Python Algorithms, Second Edition explains the Python approach to algorithm analysis and design. Written by Magnus Lie Hetland, author of Beginning Python , this book is sharply focused on classical algorithms, but it also gives a solid understanding of fundamental algorithmic problem-solving techniques. The book deals with some of the most important and challenging areas of programming and computer science in a highly readable manner. It covers both algorithmic theory and programming practice, demonstrating how theory is reflected in real Python programs. Well-known algorithms and data structures that are built into the Python language are explained, and the user is shown how to implement and evaluate others. The book is intended for Python programmers who need to learn about algorithmic problem-solving, or who need a refresher. Data and computational scientists employed to do big data analytic analysis should find this book useful. Game programmers and financial analysts/engineers may find this book applicable too. And, students of computer science, or similar programming-related topics, such as bioinformatics, may also find the book to be quite useful.
Pros: - Very clear explanation of a complex subject. - Each chapter builds upon the previous chapters so that this is more like a class than a reference manual. - More approachable that the Sedgewick and Cormen.
Cons: - The almost constant parenthetical phrases distract from the text and quickly become irritating. After page 20 I just skipped them and found that I understood the concepts more quickly. - The use of single letter variables in the code examples makes it more difficult to understand the structure of a new concept. When there are several of them, it can become confusing. (See page 207.) Why not just use descriptive variable names?
There are sections that make note of how to implement certain algorithms using Python specific features, and this is very helpful, but this is first and foremost a book on algorithmic theory that happens to use Python for code examples.

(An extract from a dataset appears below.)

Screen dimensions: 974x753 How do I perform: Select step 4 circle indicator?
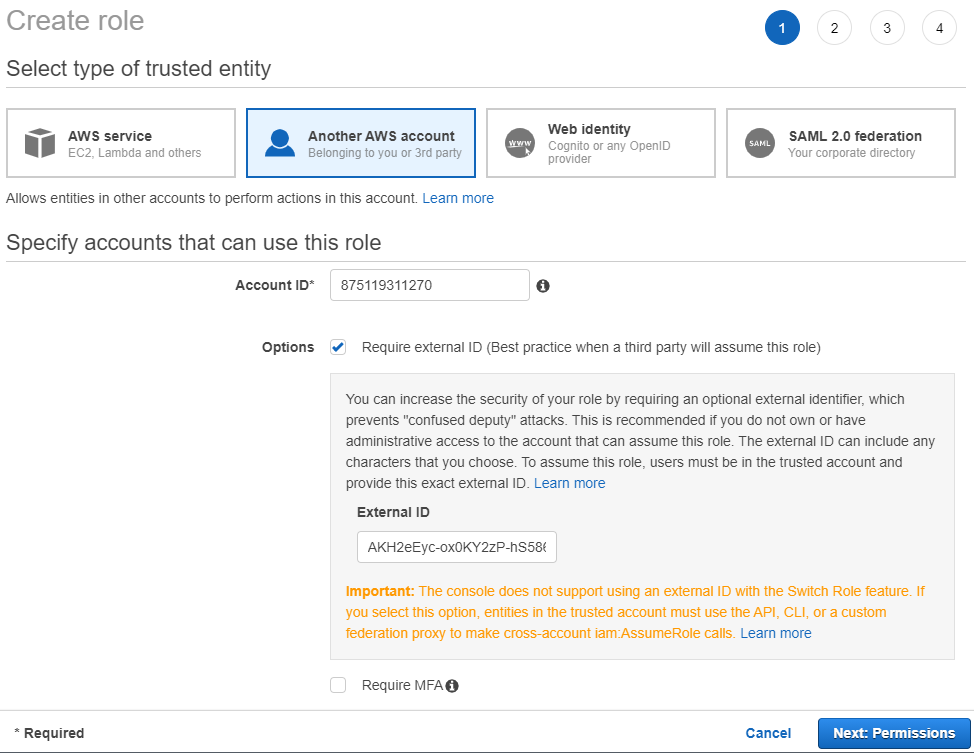(x=939, y=28)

Since this is my final year of college, I had to prepare for technical interviews. Python has always been the language of my choice and I bought this book to read good quality algorithmic program's source code. (which unfortunately, I couldn't find online anywhere).
I didn't read it to learn algorithms or exercise interview problems. I was already familiar with those, and just wanted to go through the source codes to learn some tricks, design pattern .. etc.

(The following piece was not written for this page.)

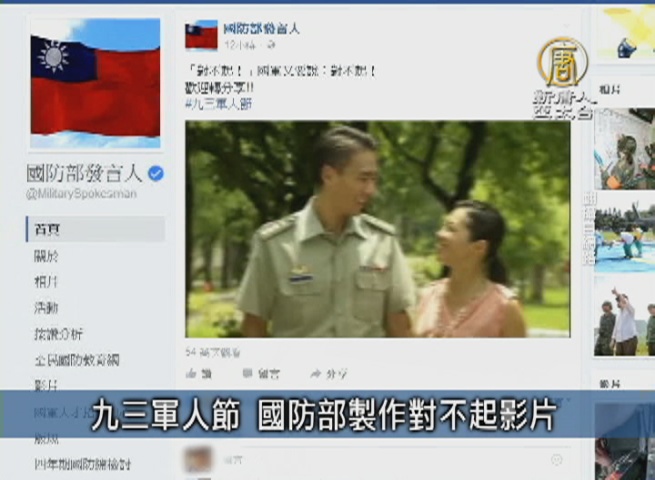Open the large flag profile picture
The image size is (655, 480).
click(x=95, y=83)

For example, for creating graph using adjacency list, I learnt a more pythonic way of structuring it.
Great book. He uses humor and a genuine love of the material to what can be challenging stuff. My only problem was the over-use of singe-char variable names.
It is just a wonderful book on algorithms. I was happy to read it because there is everything necessary about algorithms. The author put a lot of effort to describe everything in a very clear way.
The author didn't write the book for others, he'd written it for himself. He constantly distracts and talks to himself, touching core topics only superficially.
As a result, the book is poorly structured, patchy, incomplete, and even repetitive!
There's a little "meat" in the book, maybe, 100 pages of core content scattered/hidden across a vaguely relevant chatter, distractions, and forward/backward references. I didn't know that one can cram so much unnecessary information in so tiny volume.
Even worse, there's a little code in the book. And when there is, you can bet that it will be: 1. Abstract and didactic 2. Unreadable (single letter variable names, Carl!) 3. More often than not, without call examples (don't you even dream about unit tests) 4. Eventually, unpythonic
All in all, I'm tempted to rate it 2/5. Nevertheless, there is some valuable information, not to mention references and exercises, so the final score is 3/5.